[R] decide between polynomial vs ordered factor model (lme)

Mon Jan 9 16:59:24 CET 2006

On 1/9/06, Leo Gürtler <leog at anicca-vijja.de> wrote:
> Dear alltogether,
>
> two lme's, the data are available at:
>
> http://www.anicca-vijja.de/lg/hlm3_nachw.Rdata
>
> explanations of the data:
>
> nachw = post hox knowledge tests over 6 measure time points (= equally
> spaced)
> zeitn = time points (n = 6)
> subgr = small learning groups (n = 28)
> gru = 4 different groups = treatment factor
>
> levels: time (=zeitn) (n=6) within subject (n=4) within smallgroups
> (=gru) (n = 28), i.e. n = 4 * 28 = 112 persons and 112 * 6 = 672 data points
>
> library(nlme)
> fitlme7 <- lme(nachw ~ I(zeitn-3.5) + I((zeitn-3.5)^2) +
> I((zeitn-3.5)^3) + I((zeitn-3.5)^4)*gru, random = list(subgr = ~ 1,
> subject = ~ zeitn), data = hlm3)
>
> fit5 <- lme(nachw ~ ordered(I(zeitn-3.5))*gru, random = list(subgr =
> ~ 1, subject = ~ zeitn), data = hlm3)
>
> anova( update(fit5, method="ML"), update(fitlme7, method="ML") )
>
>  > anova( update(fit5, method="ML"), update(fitlme7, method="ML") )
>                                 Model df      AIC      BIC    logLik   Test
> update(fit5, method = "ML")        1 29 2535.821 2666.619 -1238.911
> update(fitlme7, method = "ML")     2 16 2529.719 2601.883 -1248.860 1 vs 2
>                                  L.Ratio p-value
> update(fit5, method = "ML")
> update(fitlme7, method = "ML") 19.89766  0.0978
>  >
>
> shows that both are ~ equal, although I know about the uncertainty of ML
> tests with lme(). Both models show that the ^2 and the ^4 terms are
> important parts of the model.
>
> My question is:
>
> - Is it legitimate to choose a model based on these outputs according to
> theoretical considerations instead of statistical tests that not really
> show a superiority of one model over the other one?
>
> - Is there another criterium I've overlooked to decide which model can be
> clearly preferred?
>
> - The idea behind that is that in the one model (fit5) the second
> contrast of the factor (gru) is statistically significant, although not
> the whole factor in the anova output.
> In the other model, this is not the case.
> Theoretically interesting is of course the significance of the second
> contrast of gru, as it shows a tendency of one treatment being slightly
> superior. I want to choose this model but I am not sure whether this is
> proper action. Both models shows this trend, but only one model clearly
> indicates that this trend bears some empirical meaning.
>
> Thanks for any suggestions,

The comparisons may be more clearly shown if you create the ordered
factor and a second version of the ordered factor what has the
contrasts set so it produces a 4th order polynomial.  That is, set

hlm3$ozeit <- ordered(hlm3$zeitn)
hlm3$ozeit4 <- C(hlm3$ozeit, contr.poly, 4)

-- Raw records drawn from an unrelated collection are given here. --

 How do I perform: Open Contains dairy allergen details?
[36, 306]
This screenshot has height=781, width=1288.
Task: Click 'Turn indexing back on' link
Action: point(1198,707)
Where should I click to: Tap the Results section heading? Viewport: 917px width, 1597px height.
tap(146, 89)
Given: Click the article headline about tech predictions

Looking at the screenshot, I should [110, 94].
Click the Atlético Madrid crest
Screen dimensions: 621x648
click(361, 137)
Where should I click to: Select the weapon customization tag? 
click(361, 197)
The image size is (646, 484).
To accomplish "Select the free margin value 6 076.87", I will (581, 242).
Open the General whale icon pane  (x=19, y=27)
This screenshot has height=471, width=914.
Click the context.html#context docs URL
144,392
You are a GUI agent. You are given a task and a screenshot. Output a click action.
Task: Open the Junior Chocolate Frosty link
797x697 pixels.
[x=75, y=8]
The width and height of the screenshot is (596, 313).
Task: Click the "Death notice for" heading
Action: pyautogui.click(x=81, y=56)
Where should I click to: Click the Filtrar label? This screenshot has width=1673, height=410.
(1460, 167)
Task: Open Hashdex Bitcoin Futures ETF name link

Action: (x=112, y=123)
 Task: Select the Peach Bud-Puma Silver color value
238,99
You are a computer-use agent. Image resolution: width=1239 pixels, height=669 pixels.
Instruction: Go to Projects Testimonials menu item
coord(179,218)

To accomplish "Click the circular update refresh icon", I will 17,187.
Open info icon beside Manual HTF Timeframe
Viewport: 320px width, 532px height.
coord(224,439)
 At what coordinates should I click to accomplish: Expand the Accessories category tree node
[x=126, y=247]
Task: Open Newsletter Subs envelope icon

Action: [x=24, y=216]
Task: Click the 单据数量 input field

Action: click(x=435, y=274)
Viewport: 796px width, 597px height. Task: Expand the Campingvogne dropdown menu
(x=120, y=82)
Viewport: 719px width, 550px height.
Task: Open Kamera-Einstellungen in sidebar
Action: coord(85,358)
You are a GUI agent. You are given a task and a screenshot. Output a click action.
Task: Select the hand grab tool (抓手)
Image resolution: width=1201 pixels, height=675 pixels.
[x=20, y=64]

then define one model in terms of ozeit and a second model in terms of ozeit4.

I would go further and create a new binary factor from gru that
contrasted level 2 against the other three levels and use that instead
of gru.

For a model fit by lme I would use the one-argument form of anova to
assess the significance of terms in the fixed effects.  (That advice
doesn't hold for models fit by lmer - at least at present.)